The findings of the present analysis are consistent with some studies of self-rated health (SRH) trajectories, where SRH has been found to decline with advancing age,8 but contrast with results from a study that showed an increase in SRH at older ages.7 The results of the latter likely reflect a “survivor effect,” whereby individuals with the worst SRH evaluations die and are thus removed from the analysis. Although we did not observe an increase in scores in older people, the difference between models 1 and 3 shows a “survivor effect.”

The differences between the findings of the present study and those of others may reflect differences between HRQL as measured by the HUI3 and the use of SRH as the outcome measure. The HUI3 (in self-reports of health states) and SRH both contain a component of subjectivity, however at different levels. The results of this study highlight the importance of avoiding selection bias by following subjects into health care institutions and by including in the analyses those who die during the follow-up period.


This study is based on self-reported health states that were transformed into a health utility score determined from societal preferences for different health states. Health states may not be accurately reported, and societal preferences for different health states may change over a long period, such as the 10 years covered in this study. Furthermore, the sample suffered attrition over time—in the last cycle analyzed, almost one in five respondents was lost to follow-up (and had not died or entered an institution). If the health status of the group lost to follow-up differed systematically from that of respondents who remained in the study, this could introduce bias into the results. However, respondents who dropped out were relatively similar to those who remained, and were younger. Because of the large number of younger participants in this study, the effect of attrition is likely to be diluted.

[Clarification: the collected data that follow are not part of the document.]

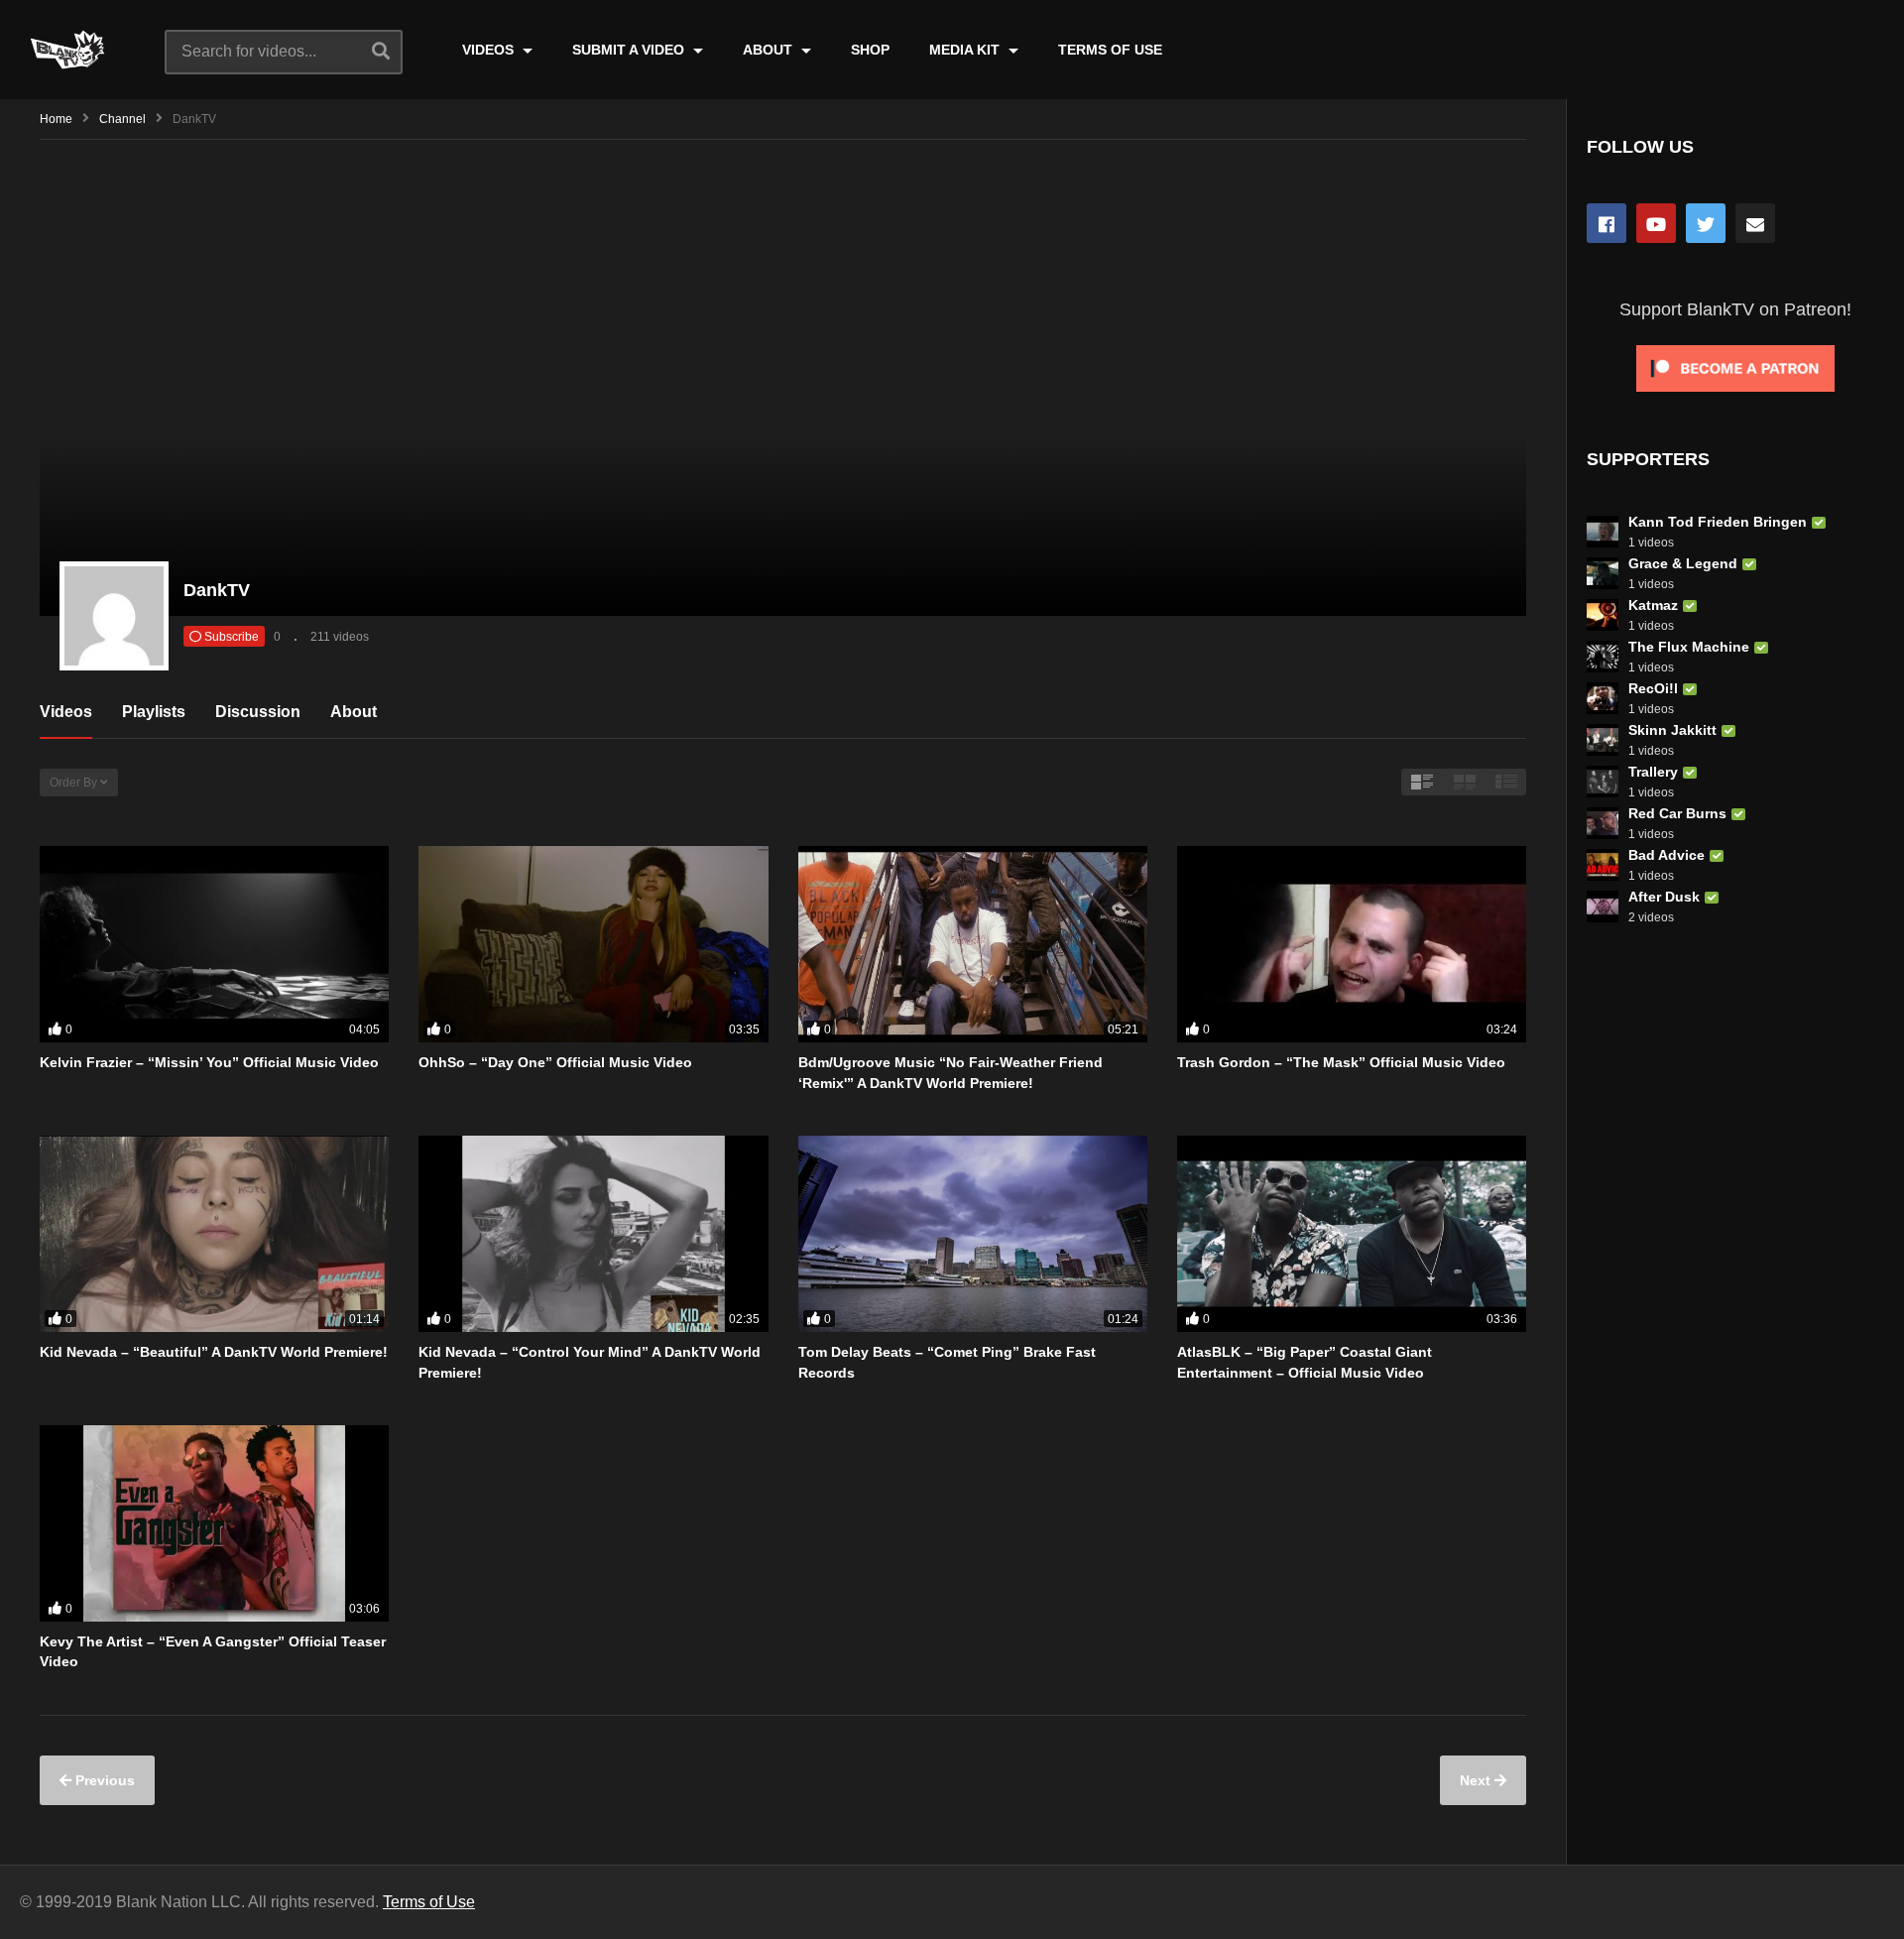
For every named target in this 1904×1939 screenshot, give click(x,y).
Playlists (153, 711)
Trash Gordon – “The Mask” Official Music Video (1341, 1062)
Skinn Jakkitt (1672, 730)
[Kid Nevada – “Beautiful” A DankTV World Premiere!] (214, 1234)
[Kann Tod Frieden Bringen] (1602, 531)
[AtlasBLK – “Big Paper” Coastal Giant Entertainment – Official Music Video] (1351, 1234)
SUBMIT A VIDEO (630, 50)
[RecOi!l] (1602, 698)
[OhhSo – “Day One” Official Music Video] (593, 944)
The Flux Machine (1688, 647)
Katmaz (1653, 605)
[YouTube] (1656, 223)
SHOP (870, 50)
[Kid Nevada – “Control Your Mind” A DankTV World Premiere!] (593, 1234)
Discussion (257, 711)
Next (1477, 1780)
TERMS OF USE (1110, 50)
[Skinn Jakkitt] (1602, 740)
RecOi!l (1653, 688)
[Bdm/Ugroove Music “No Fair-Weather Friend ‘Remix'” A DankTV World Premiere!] (972, 944)
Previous (103, 1780)
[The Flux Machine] (1602, 656)
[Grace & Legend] (1602, 573)
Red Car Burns (1677, 813)
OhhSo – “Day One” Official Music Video (555, 1062)
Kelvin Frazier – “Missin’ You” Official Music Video (209, 1062)
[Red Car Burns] (1602, 823)
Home (56, 119)
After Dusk (1664, 897)
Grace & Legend (1682, 563)
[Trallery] (1602, 781)
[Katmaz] (1602, 615)
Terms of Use (429, 1901)
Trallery (1653, 772)
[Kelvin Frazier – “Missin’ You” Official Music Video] (214, 944)
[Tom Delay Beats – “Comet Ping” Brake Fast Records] (972, 1234)
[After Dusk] (1602, 906)
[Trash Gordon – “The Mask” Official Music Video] (1351, 944)
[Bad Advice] (1602, 865)
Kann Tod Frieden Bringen (1717, 522)
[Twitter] (1706, 223)
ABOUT (769, 50)
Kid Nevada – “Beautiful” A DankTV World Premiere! (214, 1352)
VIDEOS (490, 50)
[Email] (1755, 223)
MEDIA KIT (966, 50)
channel (122, 119)
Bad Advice (1666, 855)
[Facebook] (1606, 223)
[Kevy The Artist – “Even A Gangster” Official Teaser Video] (214, 1523)
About (353, 711)
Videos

The results presented here are descriptive. The growth curve models employed are useful for describing patterns over time, but may not be appropriate for analyses aimed at explaining those patterns. Because age was centred on 40, the intercept is interpreted as the value of HUI for a 40-year-old. For explanatory models, other methods of centering age may be more appropriate and improve interpretability. Even so, analyses centering age on its mean value (57) did not differ substantially from the models presented here.


In summary, Canadians are, on average, quite healthy as they age from mid- to later life. While patterns of HRQL are similar for men and women, these deviate when institutionalization and death are considered. Furthermore, ignoring institutionalization and death portrays a healthier population than is actually the case, at least at advanced ages.

This research highlights the importance of moving beyond cross-sectional and household surveys in the study of successful aging. It also illustrates the need for data or surveys that include residents of institutions.

Future research should examine inter-individual variation in healthy aging, and focus on the predictors of successful aging as defined by HRQL. Such research will allow us to better understand aging in terms of health, broadly defined, and to identify ways in which policy and programs can promote healthy aging. 

Funding and conflict of interest

The study was supported by grant AG027129 from the National Institute on Aging, National Institutes of Health. David Feeny has a proprietary interest in Health Utilities Incorporated (HUInc.), Dundas, Ontario, Canada. HUInc. distributes copyrighted Health Utilities Index (HUI) materials and provides methodological advice on the use of HUI. HUInc. received no payment for the use of HUI in the survey from which the data reported in this paper were obtained.